**Records shown:**
╭──

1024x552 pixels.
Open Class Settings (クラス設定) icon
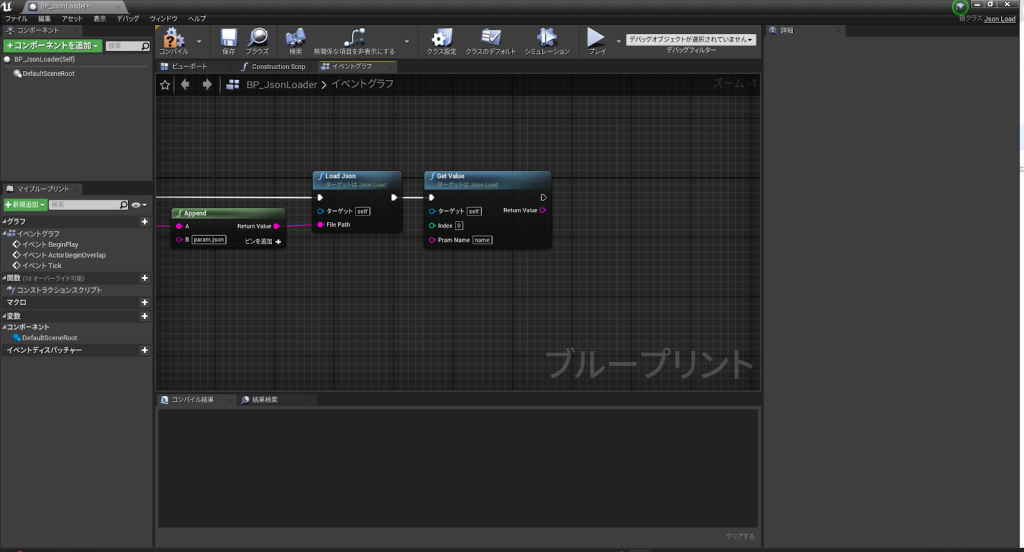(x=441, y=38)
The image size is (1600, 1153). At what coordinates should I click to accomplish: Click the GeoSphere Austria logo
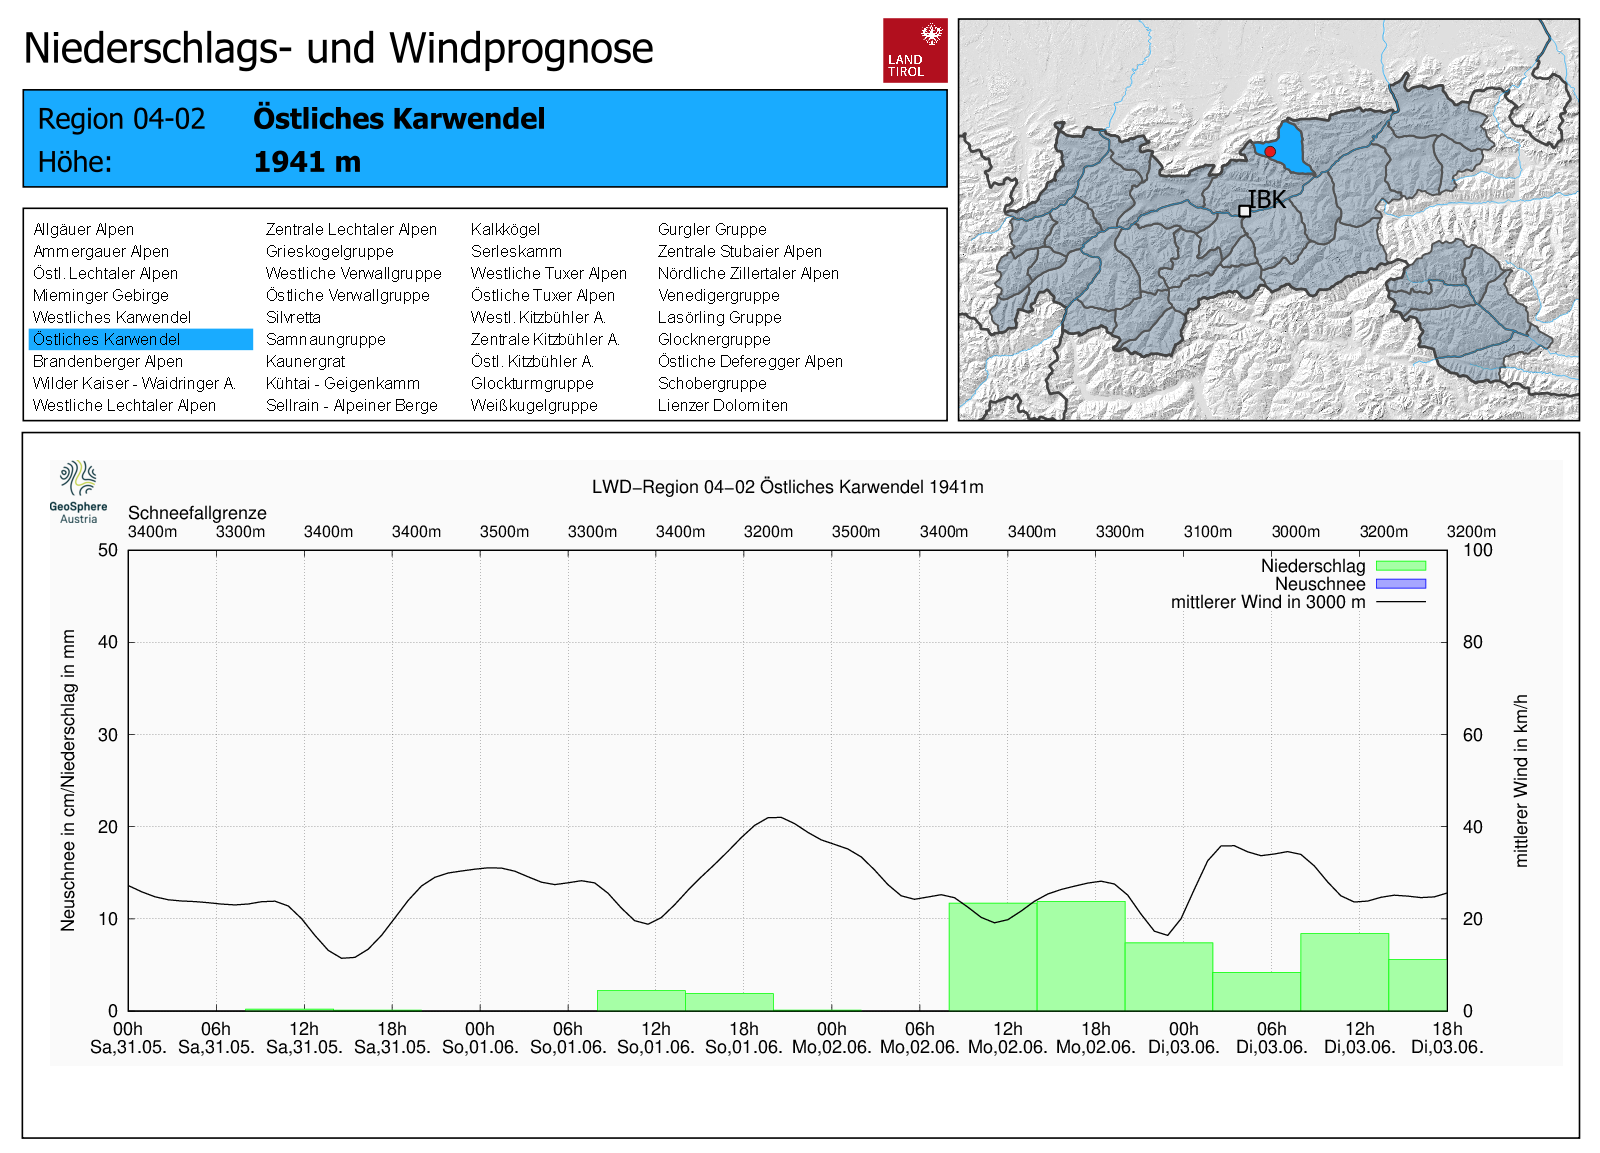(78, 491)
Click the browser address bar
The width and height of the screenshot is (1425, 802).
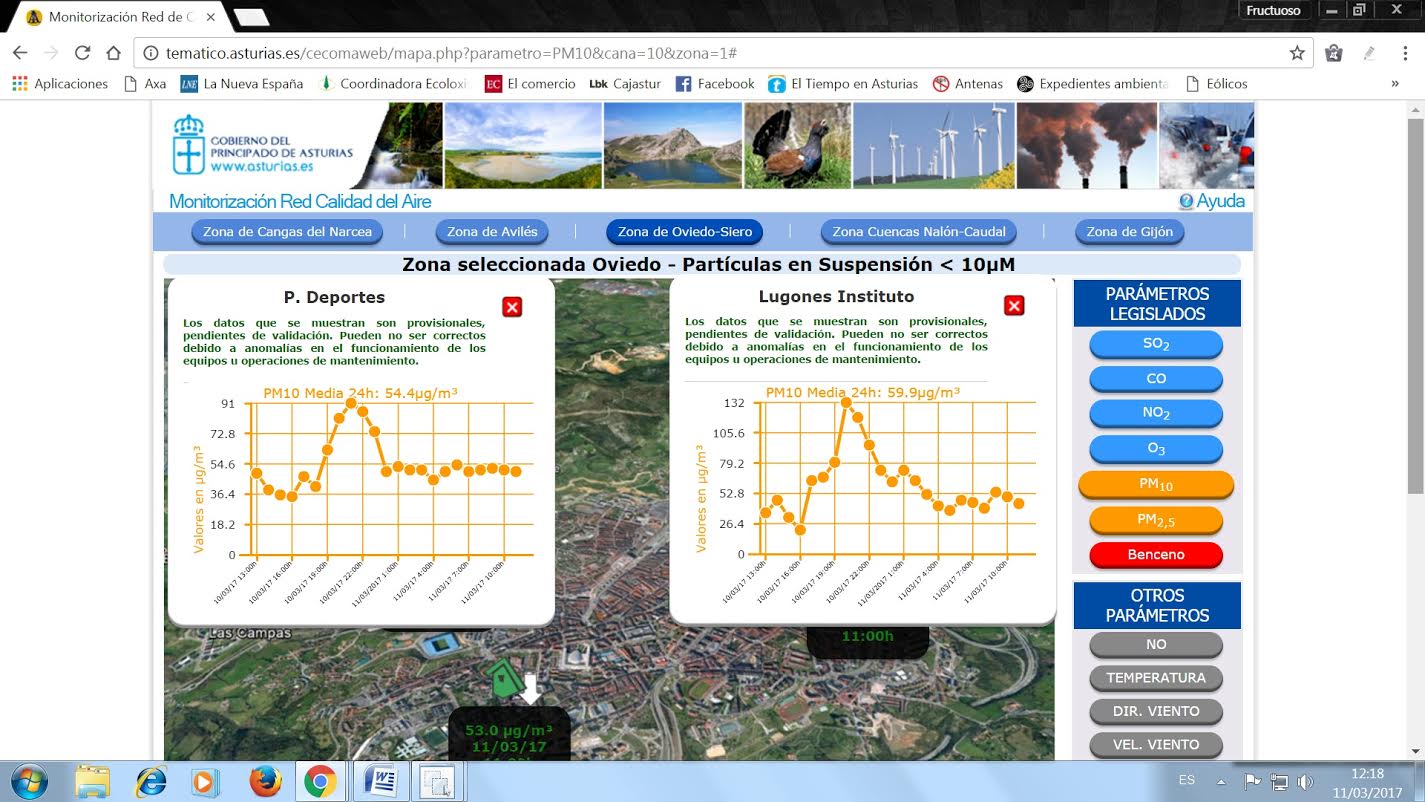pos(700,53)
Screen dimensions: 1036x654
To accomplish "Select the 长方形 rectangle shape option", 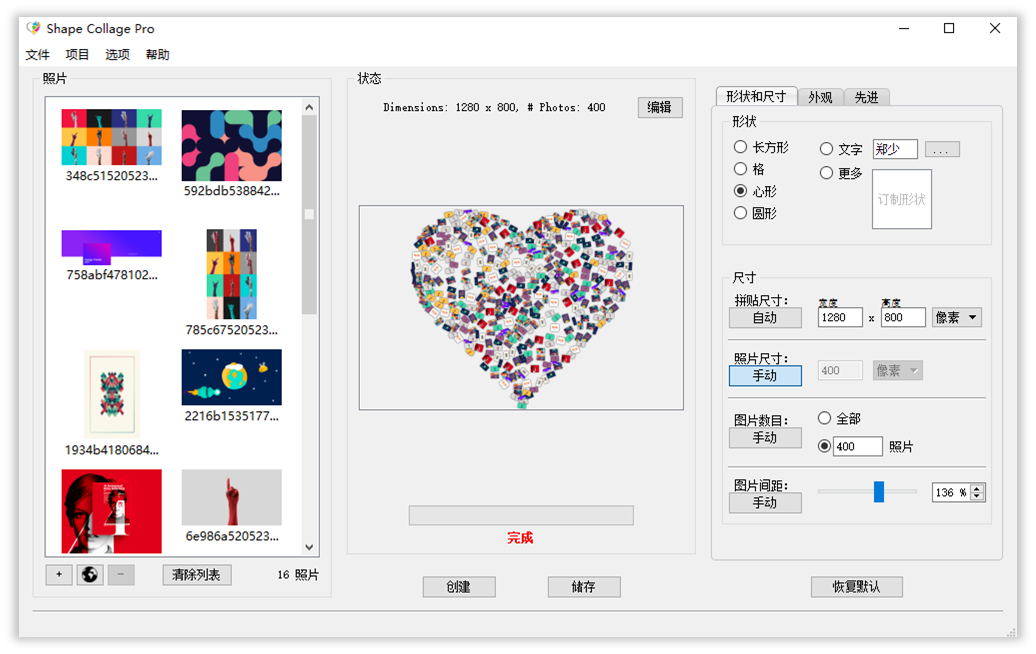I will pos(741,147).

╰──
╭──

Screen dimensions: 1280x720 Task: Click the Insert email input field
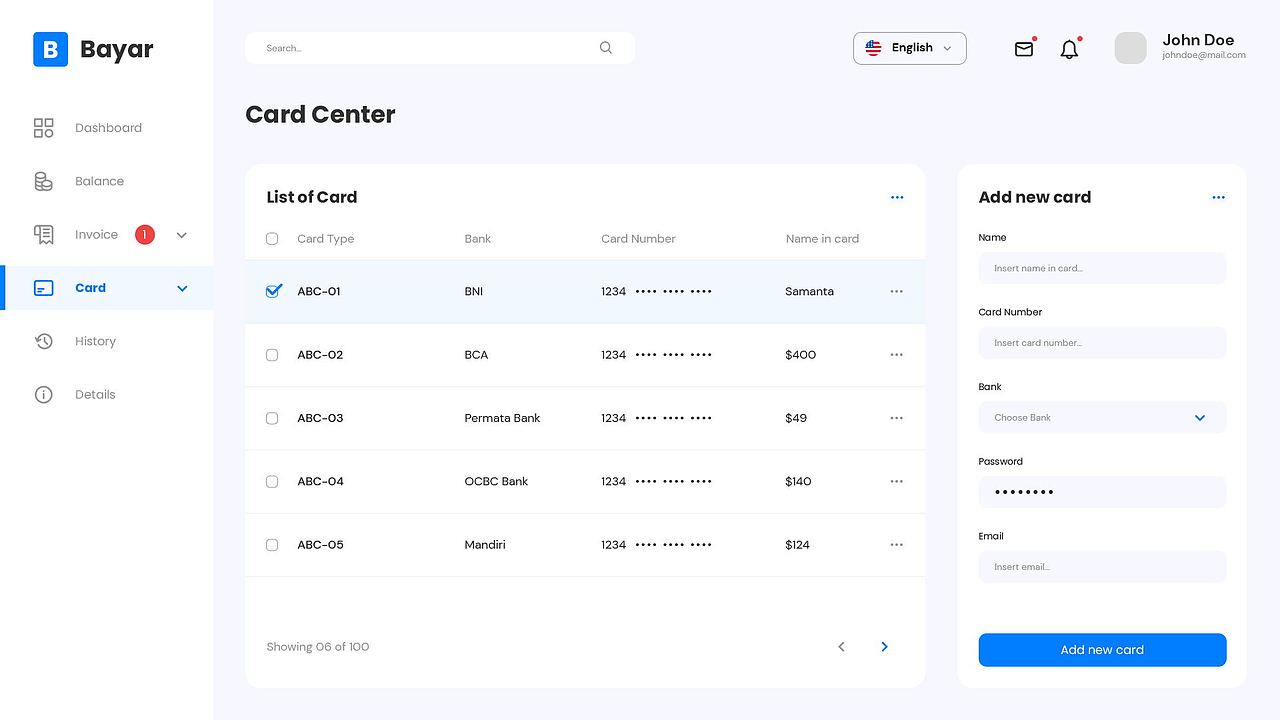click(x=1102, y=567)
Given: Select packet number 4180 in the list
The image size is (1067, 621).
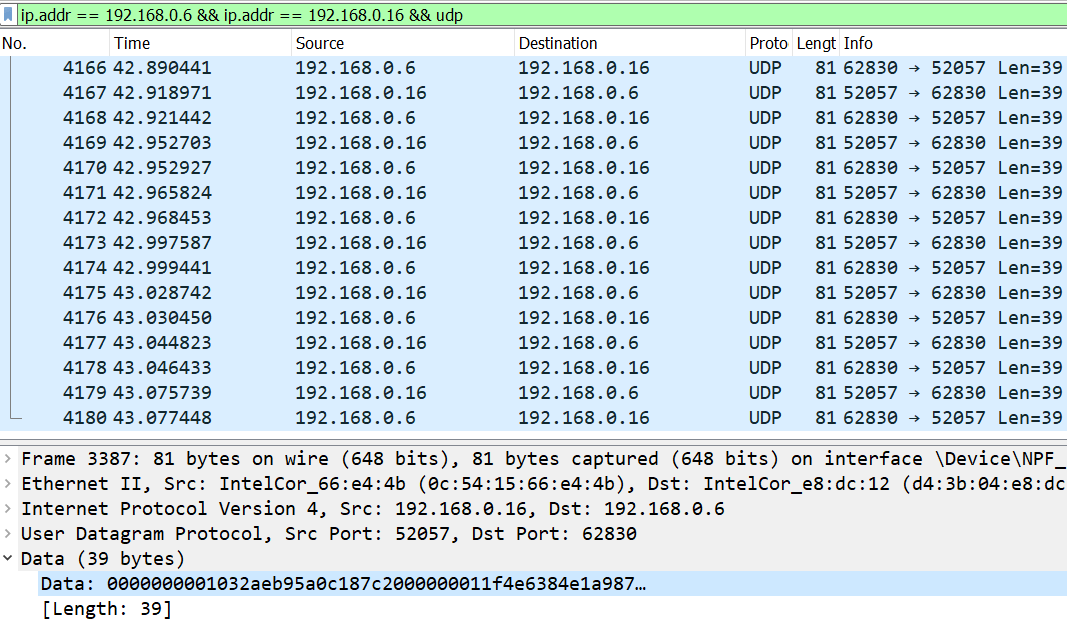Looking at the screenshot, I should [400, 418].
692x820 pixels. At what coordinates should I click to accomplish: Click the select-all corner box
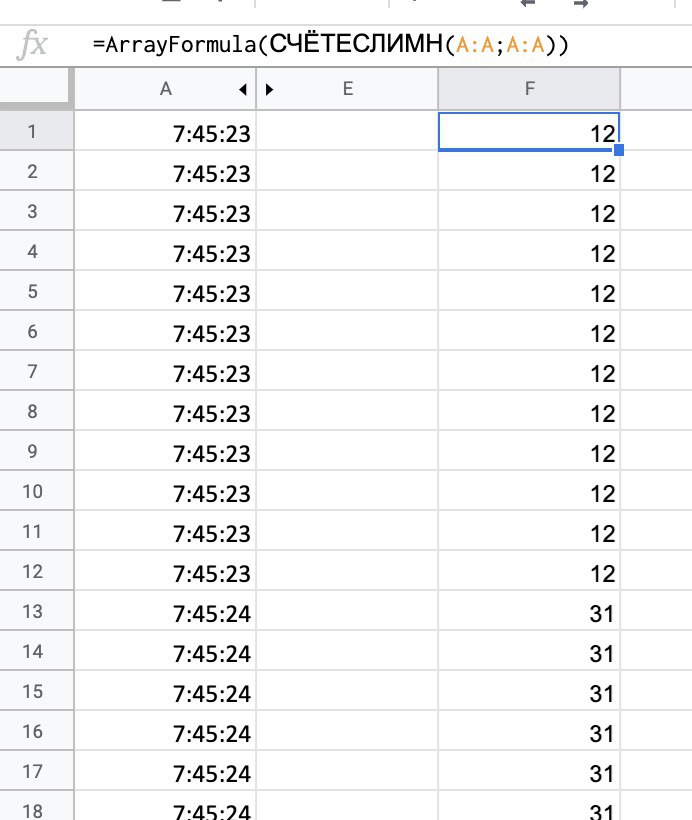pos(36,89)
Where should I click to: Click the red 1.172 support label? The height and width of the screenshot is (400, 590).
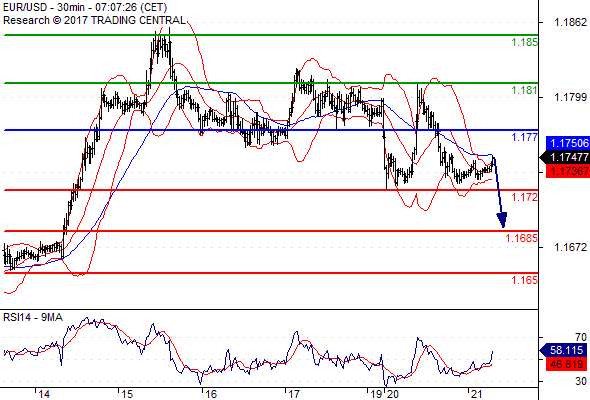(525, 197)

╰──
╭──

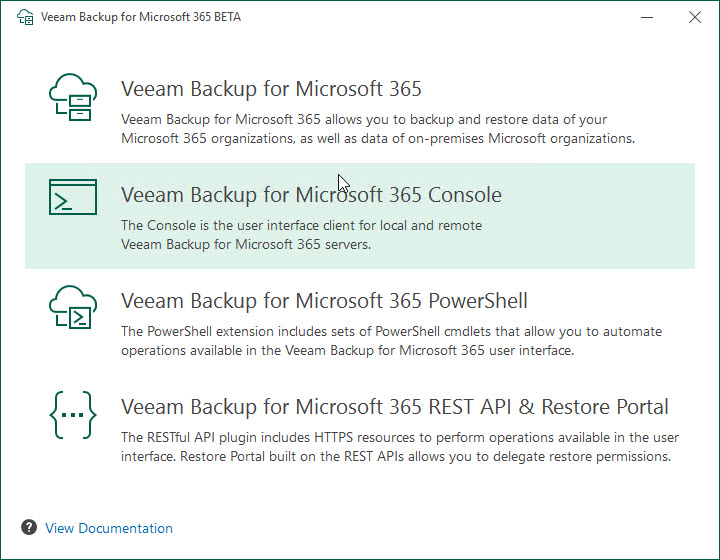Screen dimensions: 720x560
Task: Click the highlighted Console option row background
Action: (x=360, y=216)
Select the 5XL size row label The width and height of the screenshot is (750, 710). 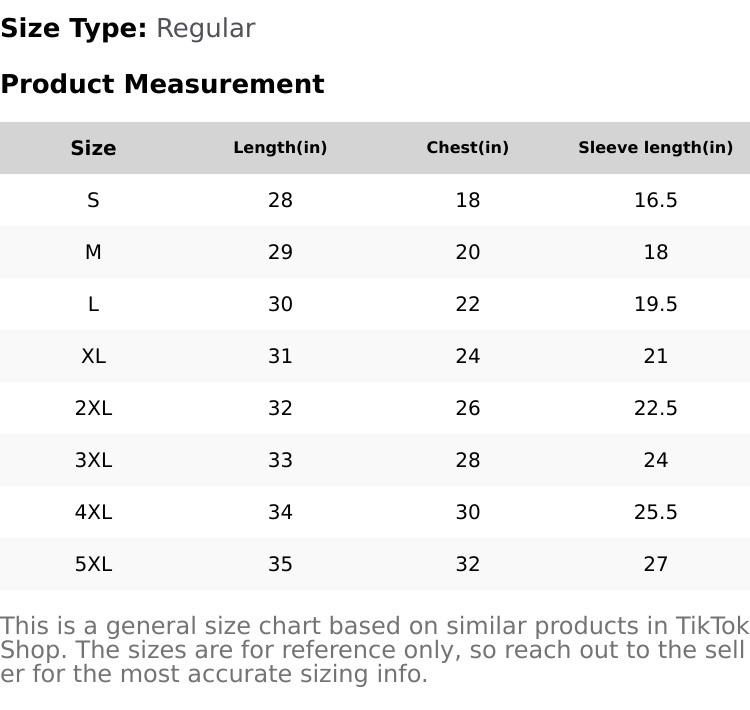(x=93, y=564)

╰──

Starting at the line containing "1024x552 pixels." and finishing at the line containing "Click the browser address bar", return those lines exactly as they appear above, without the pictures.

**Result:**
1024x552 pixels.
Open Class Settings (クラス設定) icon
(x=441, y=38)
The image size is (1600, 1153). At what coordinates should I click to accomplish: Click the GeoSphere Austria logo
(78, 491)
Click the browser address bar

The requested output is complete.